[Dataset entries]

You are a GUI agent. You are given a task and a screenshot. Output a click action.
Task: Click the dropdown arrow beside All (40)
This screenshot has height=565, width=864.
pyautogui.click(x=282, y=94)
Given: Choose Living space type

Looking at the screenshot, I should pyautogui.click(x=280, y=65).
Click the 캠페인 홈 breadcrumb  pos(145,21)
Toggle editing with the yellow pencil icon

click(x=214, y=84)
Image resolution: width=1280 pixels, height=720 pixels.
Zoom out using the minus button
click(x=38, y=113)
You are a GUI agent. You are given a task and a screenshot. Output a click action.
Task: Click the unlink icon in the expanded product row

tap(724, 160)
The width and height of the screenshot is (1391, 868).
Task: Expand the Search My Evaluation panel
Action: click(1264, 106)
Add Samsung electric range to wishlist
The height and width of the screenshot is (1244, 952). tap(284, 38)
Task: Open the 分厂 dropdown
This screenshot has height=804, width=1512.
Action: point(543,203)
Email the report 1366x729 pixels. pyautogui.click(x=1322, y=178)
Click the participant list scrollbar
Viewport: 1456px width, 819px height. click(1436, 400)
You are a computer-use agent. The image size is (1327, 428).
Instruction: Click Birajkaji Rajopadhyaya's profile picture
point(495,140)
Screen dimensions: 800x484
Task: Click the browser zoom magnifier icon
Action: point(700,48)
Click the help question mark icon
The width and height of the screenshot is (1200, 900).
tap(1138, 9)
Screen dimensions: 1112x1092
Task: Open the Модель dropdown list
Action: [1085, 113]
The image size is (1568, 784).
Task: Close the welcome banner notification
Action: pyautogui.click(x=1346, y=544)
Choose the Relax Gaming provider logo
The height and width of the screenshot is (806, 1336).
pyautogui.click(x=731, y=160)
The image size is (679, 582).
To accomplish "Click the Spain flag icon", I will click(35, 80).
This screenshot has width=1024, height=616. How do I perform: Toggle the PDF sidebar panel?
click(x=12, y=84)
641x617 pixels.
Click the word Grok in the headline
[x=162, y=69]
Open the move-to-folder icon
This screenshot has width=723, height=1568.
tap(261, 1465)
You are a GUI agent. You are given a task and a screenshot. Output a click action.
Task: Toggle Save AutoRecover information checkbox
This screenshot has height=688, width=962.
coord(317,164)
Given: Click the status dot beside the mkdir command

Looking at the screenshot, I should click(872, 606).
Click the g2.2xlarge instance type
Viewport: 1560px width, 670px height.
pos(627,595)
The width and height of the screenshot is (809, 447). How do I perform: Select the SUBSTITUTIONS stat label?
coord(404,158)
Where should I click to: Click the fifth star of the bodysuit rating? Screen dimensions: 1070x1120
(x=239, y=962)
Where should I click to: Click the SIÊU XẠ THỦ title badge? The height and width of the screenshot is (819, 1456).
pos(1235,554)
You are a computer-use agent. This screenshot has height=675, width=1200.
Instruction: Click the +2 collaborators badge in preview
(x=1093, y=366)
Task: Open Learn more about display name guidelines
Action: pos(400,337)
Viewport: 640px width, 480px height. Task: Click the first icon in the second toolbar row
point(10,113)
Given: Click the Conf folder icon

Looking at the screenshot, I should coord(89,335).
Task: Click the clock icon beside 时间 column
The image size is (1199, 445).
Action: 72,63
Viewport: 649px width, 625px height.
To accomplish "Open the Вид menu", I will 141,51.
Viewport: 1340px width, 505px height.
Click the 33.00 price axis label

(Problem to solve): How many lines of the data above include the word "accomplish"? Only that number should be returned.

(Answer to this task): 2